Summary and comparison of the common and species-specific N-glycan epitopes in Dictyostelium species. The depicted structures are exemplary neutral and anionic N-glycans common in all three Dictyostelium species (A), as well species-specific to D. purpureum(B), D. giganteum(C) and D. discoideum(D). Typical examples of neutral and anionic structures identified in all three species are modified with core α1,3-fucose; terminal glucose modification of the A arm (Glc₃Man₉GlcNAc₂), methylphosphate and GlcNAc-1-phosphate (as biosynthetic intermediate) on a terminal α1,2-mannose and intersecting β1,4-N-acetylglucosamine are also features of all three. The linear galactosylated A arm modification linked to β-N-acetylglucosamine is specific to D. purpureum, while antennal fucosylation is a feature of D. giganteum, whereby the pattern of HF and fucosidase sensitivity suggest α1,2/3/4-linkages. In D. discoideum, intersecting and bisecting N-glycans modified core α1,3-fucose are specific to this species.
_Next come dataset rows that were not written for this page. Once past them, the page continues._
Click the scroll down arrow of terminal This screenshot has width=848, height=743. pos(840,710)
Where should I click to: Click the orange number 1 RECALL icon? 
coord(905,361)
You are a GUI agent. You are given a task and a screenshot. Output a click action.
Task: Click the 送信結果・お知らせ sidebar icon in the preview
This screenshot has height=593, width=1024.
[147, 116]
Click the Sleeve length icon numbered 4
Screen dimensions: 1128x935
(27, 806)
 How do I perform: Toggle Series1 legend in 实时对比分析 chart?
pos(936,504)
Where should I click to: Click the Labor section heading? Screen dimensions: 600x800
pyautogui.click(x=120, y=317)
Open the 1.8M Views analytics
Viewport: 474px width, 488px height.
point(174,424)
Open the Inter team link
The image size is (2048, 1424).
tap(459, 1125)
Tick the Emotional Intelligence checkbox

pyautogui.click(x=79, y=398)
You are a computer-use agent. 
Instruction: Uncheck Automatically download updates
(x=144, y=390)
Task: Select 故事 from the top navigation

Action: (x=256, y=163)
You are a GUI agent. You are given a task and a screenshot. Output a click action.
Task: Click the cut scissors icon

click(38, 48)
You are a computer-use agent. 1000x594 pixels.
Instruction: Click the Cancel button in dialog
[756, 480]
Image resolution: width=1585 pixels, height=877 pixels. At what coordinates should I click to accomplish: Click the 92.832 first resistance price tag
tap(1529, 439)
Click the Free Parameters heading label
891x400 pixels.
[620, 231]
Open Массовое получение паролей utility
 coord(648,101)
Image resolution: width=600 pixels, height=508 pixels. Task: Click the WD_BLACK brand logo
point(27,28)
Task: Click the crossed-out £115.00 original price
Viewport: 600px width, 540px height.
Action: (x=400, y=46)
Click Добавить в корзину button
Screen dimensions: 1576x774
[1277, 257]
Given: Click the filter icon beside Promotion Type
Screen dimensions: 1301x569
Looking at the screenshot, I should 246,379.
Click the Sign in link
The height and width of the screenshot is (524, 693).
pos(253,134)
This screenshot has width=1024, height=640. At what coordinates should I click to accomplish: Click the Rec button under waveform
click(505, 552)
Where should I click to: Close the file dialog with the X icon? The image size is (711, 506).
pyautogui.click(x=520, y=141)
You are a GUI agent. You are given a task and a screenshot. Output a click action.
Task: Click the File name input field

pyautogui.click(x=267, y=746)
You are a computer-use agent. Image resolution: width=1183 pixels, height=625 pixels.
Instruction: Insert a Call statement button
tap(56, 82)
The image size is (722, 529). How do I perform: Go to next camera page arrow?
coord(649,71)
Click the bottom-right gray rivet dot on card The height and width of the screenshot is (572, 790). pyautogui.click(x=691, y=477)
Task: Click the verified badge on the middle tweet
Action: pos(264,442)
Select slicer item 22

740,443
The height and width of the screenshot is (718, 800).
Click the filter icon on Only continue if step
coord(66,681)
Methylphosphorylation and sulphation occurs in all three species; however, the sulphate positions and linkages in D. purpureum and D. giganteum are not subterminal as in D. discoideum, but are probably on core α1,6-mannose residues. (E) 3D models of three typical species-specific N-glycans, prepared using the Glycam server [75], whereby α1,3-linkages were assumed for all fucose residues; the intersecting GlcNAc residue results in a 'bulky' conformation of the B and C arms as compared to structures galactosylated on the A arm or fucosylated on all three arms.